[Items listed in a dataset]
===

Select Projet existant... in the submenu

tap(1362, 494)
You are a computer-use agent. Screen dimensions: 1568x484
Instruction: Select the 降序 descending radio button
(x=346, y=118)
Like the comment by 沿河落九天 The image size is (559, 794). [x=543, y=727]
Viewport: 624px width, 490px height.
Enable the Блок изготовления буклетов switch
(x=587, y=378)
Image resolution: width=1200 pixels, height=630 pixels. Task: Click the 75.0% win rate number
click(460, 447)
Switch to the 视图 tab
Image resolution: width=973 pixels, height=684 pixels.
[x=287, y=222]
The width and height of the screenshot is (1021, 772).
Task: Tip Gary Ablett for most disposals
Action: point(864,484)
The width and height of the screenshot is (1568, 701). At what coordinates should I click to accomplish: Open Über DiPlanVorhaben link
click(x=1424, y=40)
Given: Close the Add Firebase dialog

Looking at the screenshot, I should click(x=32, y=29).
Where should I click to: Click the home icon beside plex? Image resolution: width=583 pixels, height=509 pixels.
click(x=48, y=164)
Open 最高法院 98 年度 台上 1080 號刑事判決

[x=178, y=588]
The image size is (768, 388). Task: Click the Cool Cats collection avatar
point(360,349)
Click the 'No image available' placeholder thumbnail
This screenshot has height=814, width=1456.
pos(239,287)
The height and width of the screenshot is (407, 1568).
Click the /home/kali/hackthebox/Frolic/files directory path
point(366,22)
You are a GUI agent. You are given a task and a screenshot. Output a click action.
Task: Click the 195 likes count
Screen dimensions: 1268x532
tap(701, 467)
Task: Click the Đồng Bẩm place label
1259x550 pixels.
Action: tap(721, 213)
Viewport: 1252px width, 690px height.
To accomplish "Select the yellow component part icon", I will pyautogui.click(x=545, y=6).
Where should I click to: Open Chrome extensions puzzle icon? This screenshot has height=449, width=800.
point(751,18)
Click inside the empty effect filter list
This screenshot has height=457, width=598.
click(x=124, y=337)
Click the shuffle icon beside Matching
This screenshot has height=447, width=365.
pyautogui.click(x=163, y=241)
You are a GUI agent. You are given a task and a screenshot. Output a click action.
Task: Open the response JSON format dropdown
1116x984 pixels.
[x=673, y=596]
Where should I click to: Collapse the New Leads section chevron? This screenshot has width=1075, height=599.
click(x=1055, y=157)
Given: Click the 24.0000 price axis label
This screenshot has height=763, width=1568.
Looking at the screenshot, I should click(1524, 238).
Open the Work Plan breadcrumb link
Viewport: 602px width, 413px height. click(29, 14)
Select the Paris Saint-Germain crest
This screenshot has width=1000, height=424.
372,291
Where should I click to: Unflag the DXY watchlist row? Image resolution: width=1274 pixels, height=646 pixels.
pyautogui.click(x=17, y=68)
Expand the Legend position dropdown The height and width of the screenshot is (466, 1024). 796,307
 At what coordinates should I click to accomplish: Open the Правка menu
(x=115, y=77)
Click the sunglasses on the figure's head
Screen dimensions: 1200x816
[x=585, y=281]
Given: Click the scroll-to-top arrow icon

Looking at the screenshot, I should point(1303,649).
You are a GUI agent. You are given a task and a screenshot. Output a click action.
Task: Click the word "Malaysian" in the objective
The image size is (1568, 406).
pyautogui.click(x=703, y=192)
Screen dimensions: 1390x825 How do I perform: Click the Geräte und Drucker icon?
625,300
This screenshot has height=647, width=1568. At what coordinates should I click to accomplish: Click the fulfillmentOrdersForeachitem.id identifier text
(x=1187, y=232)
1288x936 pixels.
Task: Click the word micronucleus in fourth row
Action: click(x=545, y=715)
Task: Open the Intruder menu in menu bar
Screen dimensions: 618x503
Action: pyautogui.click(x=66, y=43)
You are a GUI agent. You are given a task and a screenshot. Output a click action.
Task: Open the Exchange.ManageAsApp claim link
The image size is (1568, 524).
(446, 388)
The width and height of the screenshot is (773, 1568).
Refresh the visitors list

===

[WHAT YOU SHOULD DO]
Number of lines above that include "label": state it and nothing else.

[FINAL ANSWER]
2